Campagnatico: a Tuscan hill town remembered by Dante

Perched on a steep ridge above the Ombrone valley in the Maremma, Campagnatico has watched over this corner of the province of Grosseto for a thousand years. The town earned a place in literary history when Dante, in the eleventh canto of his Purgatorio, recalled Omberto Aldobrandeschi, the lord of Campagnatico, who was murdered here in 1259.

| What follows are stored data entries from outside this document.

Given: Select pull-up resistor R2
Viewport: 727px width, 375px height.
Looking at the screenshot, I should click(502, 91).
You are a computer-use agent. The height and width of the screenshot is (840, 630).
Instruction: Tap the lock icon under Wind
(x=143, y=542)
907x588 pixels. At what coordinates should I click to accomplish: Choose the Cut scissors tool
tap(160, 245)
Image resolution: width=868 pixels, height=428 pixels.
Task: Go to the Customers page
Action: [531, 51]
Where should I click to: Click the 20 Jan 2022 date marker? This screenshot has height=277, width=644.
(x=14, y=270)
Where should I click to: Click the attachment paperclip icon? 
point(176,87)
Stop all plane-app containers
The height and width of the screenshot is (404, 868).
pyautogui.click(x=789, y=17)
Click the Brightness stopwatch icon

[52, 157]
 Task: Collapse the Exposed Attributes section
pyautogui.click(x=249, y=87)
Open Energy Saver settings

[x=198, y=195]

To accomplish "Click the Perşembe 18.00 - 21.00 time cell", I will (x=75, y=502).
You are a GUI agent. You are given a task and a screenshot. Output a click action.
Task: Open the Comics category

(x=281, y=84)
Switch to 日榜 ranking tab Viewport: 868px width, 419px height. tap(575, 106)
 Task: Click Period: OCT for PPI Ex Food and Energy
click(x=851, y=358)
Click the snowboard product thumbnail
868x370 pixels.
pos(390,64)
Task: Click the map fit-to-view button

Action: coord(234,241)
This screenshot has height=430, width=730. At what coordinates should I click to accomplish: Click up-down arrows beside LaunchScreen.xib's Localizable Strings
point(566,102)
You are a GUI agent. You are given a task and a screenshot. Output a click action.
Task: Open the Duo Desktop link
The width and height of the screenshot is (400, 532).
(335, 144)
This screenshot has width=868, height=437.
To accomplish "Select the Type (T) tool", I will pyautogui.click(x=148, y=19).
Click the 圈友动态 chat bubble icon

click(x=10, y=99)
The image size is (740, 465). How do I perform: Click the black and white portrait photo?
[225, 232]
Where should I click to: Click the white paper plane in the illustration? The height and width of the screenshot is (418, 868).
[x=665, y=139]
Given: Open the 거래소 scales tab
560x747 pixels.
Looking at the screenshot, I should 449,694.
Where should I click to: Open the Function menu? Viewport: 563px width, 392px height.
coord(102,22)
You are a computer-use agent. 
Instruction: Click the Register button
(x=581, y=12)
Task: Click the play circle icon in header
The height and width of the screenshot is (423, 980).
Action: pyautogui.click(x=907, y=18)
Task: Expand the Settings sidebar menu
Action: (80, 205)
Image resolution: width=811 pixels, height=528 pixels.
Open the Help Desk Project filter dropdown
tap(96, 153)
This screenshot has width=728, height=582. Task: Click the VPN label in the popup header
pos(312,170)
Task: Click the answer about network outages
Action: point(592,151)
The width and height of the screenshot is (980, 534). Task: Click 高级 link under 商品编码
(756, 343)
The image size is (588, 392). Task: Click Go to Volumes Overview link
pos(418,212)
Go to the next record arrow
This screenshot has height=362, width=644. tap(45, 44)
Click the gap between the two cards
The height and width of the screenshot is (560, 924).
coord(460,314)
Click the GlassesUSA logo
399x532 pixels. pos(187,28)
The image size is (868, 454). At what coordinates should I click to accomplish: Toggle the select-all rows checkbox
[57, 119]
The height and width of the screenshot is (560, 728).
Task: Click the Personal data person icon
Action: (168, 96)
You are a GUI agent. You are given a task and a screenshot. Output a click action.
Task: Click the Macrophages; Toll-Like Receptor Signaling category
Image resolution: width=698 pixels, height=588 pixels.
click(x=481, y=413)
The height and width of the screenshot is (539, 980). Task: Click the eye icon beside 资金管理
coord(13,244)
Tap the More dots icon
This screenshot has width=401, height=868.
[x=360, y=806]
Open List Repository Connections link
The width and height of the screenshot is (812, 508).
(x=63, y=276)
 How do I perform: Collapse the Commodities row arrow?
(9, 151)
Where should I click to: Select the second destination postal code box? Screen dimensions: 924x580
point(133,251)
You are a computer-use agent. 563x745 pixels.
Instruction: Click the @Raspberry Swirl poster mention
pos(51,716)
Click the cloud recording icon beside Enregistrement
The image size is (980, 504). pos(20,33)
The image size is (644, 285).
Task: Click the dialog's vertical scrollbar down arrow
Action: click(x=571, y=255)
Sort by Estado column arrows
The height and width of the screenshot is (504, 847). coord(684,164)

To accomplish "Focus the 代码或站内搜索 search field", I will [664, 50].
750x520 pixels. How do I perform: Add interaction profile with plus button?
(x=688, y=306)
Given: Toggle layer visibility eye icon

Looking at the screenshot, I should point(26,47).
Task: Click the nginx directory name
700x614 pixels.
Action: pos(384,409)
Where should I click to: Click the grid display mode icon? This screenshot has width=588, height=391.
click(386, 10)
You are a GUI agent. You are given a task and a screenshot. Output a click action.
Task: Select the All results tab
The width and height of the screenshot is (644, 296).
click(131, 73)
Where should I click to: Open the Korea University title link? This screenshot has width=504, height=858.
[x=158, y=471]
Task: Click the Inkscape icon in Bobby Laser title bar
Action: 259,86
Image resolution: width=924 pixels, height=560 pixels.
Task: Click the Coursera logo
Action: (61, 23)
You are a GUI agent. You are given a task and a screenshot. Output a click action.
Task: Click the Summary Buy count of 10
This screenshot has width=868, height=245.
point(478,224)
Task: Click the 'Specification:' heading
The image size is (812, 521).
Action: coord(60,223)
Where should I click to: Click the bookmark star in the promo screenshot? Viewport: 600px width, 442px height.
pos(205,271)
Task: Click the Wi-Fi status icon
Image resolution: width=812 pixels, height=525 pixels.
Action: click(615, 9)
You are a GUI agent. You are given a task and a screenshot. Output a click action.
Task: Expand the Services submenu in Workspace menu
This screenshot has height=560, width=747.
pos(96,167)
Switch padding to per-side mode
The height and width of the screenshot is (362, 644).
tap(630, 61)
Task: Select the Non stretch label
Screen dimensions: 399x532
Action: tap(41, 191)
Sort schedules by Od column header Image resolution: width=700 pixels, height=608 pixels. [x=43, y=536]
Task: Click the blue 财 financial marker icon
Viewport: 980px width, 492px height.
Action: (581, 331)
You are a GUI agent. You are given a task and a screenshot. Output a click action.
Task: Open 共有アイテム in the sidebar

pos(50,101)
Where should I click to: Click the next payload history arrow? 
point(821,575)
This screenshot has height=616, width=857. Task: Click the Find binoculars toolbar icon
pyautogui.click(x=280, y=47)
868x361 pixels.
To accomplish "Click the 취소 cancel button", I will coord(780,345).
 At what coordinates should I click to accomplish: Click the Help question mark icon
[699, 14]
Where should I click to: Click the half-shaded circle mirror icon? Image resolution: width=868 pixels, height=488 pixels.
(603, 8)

An Aldobrandeschi stronghold

First a possession of the abbey of San Salvatore on Monte Amiata, the town passed by 973 to the powerful Aldobrandeschi counts of Sovana, who fortified it with a keep, towers and walls to guard the road to the coastal salt pans and to hold off the ambitions of Siena. After Omberto's killing the castle fell to Siena, then to the Tolomei family, and finally into the Sienese state and the Grand Duchy of Tuscany.

Frescoes and stone

The ruined castle, with houses arranged in concentric rings around it, still crowns the hill. In the church of San Giovanni Battista a cycle of 14th-century frescoes of the Sienese school rewards a visit, while the former church of Sant'Antonio Abate, once run by the Templars, keeps its Romanesque facade. The reclamation of the Maremma marshes under the grand dukes in the 18th century restored prosperity to a land of wine, oil and truffles.

Where it is

Campagnatico stands about twenty kilometres north-east of Grosseto and roughly a hundred kilometres south of Florence, a quiet base for the hills between Monte Amiata and the sea.